Pero también se percibía claramente otra sensación del vibrante paso del tiempo.
Así como una serie lenta de golpecitos pierde al acelerarse la claridad de cada ruidito individual para adquirir poco a poco la calidad de un tono sostenido y ascendente, de igual modo una serie de impresiones individuales cobraba entonces un aspecto de emoción sostenida, aunque no fuese una emoción. Si lo hubiese sido, no habría conmovido nada. Era odio; un odio implacable. Era frío; no frío como el hielo, sino como una pared. Era impersonal; no como un puñetazo lanzado al azar en medio de una multitud, sino como multas de aparcamiento impuestas por ordenador. Y era mortal; no como una bala o un puñal, sino como una pared de ladrillo en medio de una autopista.
Y así como un tono creciente cambia de carácter y cobra armonía en el ascenso, del mismo modo esa emoción que no conmovía parecía crecer hasta llegar a un grito insoportable, aunque inaudible, adquiriendo un timbre de culpa y fracaso.
Y de pronto, cesó.
Quedaron de pie en la cima de una colina tranquila; era una tarde serena.
Se ponía el sol.
A su alrededor, una campiña verde, levemente ondulada, se extendía suavemente en la lejanía. Los pájaros cantaban expresando lo que pensaban de todo aquello; la opinión general parecía ser buena. A cierta distancia se oía el ruido de niños que jugaban, y un poco más allá de donde provenía el ruido se veía el contorno de un pueblo a la débil luz crepuscular.
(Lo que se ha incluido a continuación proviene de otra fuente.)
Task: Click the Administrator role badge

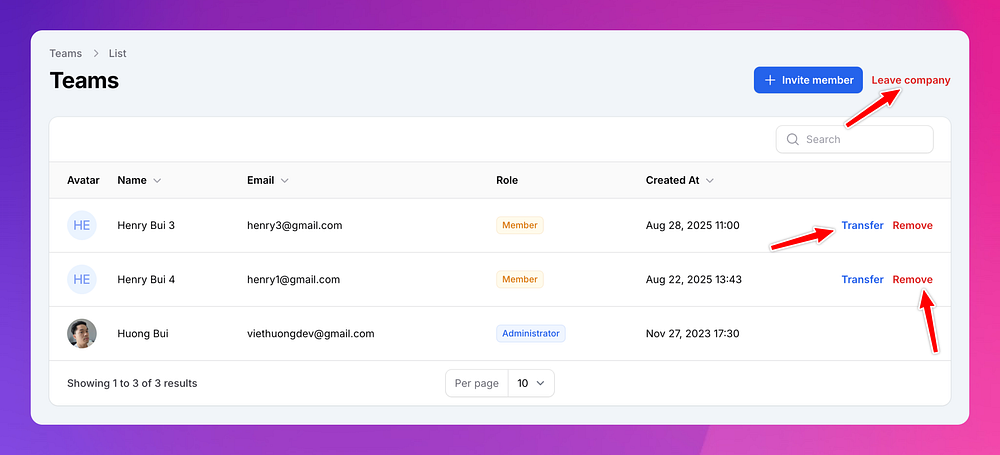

El pueblo parecía consistir fundamentalmente en edificios bastante bajos hechos de piedra blanca. El cielo estaba lleno de curvas suaves y agradables.
El sol casi había desaparecido.
Como de ninguna parte, empezó a sonar música. Slartibartfast tiró de un interruptor y la música cesó.
—Esto… —dijo una voz.
Slartibartfast tiró de otro interruptor y la voz calló.
—Os lo contaré —dijo el anciano con voz queda.
El sitio era tranquilo. Arthur estaba contento. Hasta Ford parecía animado. Caminaron un trayecto corto en dirección al pueblo. La Ilusión Informática de la hierba era agradable y primaveral bajo sus pies. La Ilusión Informática de las flores daba un olor dulce y fragante. Sólo Slartibartfast parecía receloso y de mal humor.
Se detuvo y levantó la vista.
A Arthur se le ocurrió de pronto que, al haber llegado al final, por así decir, o más bien al principio de todo el horror que acababan de presenciar de manera borrosa, estaría a punto de ocurrir en alguna parte algo tan desagradable como idílico era todo aquello. También él miró hacia arriba. No había nada en el cielo.
—No estarán a punto de atacar, ¿verdad? —preguntó.
Sabía que caminaba por una grabación, pero aun así se sentía alarmado.
—Nadie está a punto de atacar esto —anunció Slartibartfast con una voz que temblaba de emoción inesperada—. Aquí es donde empieza todo. Este es el lugar. Esto es Krikkit.
Miró fijamente al cielo.
De uno a otro horizonte, de oriente a occidente, de norte a sur, el firmamento estaba enteramente negro.